PAGE EXCERPT.

== Segment start ==

The skincare guru has publicly talked about her own journey with hormone replacement therapy (HRT), revealing she suffered problems such as weight gain, brain fog, mood swings and bloating when she became perimenopausal ten years ago.

Now, in  Skincare: The New Edit by Caroline Hirons  – a  new and revised 2021 edition  of her best-selling book – Caroline has shared her ultimate need-to-know guide for tackling rashes, itching, dry skin, breakouts and all the other complexion changes that can strike during the menopause.

Part of a chapter titled 'When Life Happens,' in which Caroline also covers puberty,  pregnancy  and  chemotherapy , she explains: "Hormones are potentially the biggest skin disruptor of all... [but] there are things you can do to help tackle the effects they have on the skin. It just takes a few tweaks to your kit."

Here, she explains how.

Menopause (ah my people!)

What happens

The signs of ageing are accelerated and exaggerated, while the skin’s ability to regenerate slows right down. Oestrogen is depleted, which has a huge knock-on effect on your body, your entire system, and your skin. Consequently, ceramide, collagen and hyaluronic acid levels drop dramatically, and your skin is slower to heal.

What does it look like on the skin

This massive depletion of hormones leads to your skin losing tone, elasticity, and its ability to retain moisture. The skin’s built-in moisturising system needs oestrogen to work properly, so the absence of it can lead to dry, rough, flaky, or itchy skin. Meanwhile, collagen fibres decrease in number, stiffen, and break apart, resulting in deepened lines. In short: menopausal skin can sometimes look dull, flat, sagging (sorry), dry, wrinkled and like it’s lost its glow.

== Segment end ==

SOURCE MATERIAL.
== Segment start ==

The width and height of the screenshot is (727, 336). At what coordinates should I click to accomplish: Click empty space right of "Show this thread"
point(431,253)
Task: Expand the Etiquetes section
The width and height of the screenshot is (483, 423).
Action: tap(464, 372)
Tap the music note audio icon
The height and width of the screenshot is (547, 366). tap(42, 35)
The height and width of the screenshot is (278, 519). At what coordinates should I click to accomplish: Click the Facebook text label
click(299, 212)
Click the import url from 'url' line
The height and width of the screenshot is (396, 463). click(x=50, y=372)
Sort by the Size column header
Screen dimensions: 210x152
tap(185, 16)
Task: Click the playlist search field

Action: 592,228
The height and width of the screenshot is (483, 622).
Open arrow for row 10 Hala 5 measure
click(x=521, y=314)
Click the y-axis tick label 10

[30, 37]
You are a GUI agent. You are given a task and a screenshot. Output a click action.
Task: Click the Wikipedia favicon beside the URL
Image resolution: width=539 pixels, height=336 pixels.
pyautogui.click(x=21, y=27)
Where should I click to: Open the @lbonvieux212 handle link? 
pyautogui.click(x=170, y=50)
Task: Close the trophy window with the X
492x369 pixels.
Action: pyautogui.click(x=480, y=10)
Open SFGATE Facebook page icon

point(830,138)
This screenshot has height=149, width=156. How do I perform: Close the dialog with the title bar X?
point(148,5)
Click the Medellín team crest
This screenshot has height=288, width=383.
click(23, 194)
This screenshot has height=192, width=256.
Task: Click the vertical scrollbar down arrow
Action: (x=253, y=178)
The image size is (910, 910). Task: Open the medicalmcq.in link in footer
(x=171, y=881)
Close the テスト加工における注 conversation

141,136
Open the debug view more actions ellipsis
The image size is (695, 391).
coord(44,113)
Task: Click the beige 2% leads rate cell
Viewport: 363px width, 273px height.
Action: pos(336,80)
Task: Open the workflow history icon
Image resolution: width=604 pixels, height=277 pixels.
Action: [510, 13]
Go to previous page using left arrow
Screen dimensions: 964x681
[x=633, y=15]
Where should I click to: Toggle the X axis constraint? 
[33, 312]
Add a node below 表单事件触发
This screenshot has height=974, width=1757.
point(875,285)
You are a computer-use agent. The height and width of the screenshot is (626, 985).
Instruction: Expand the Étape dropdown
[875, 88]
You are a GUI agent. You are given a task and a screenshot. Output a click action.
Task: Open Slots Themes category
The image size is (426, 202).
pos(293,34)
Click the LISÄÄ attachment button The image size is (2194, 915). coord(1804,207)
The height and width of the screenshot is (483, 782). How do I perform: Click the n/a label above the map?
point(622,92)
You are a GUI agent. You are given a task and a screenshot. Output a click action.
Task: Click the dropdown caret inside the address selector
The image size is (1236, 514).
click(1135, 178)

== Segment end ==

EXERCISE DETAILS. Rewrite the menopause skincare excerpt from "Now, in  Skincare: The" to "(ah my people!)", swapping "chapter" for "section".

THE ANSWER.
Now, in  Skincare: The New Edit by Caroline Hirons  – a  new and revised 2021 edition  of her best-selling book – Caroline has shared her ultimate need-to-know guide for tackling rashes, itching, dry skin, breakouts and all the other complexion changes that can strike during the menopause.

Part of a section titled 'When Life Happens,' in which Caroline also covers puberty,  pregnancy  and  chemotherapy , she explains: "Hormones are potentially the biggest skin disruptor of all... [but] there are things you can do to help tackle the effects they have on the skin. It just takes a few tweaks to your kit."

Here, she explains how.

Menopause (ah my people!)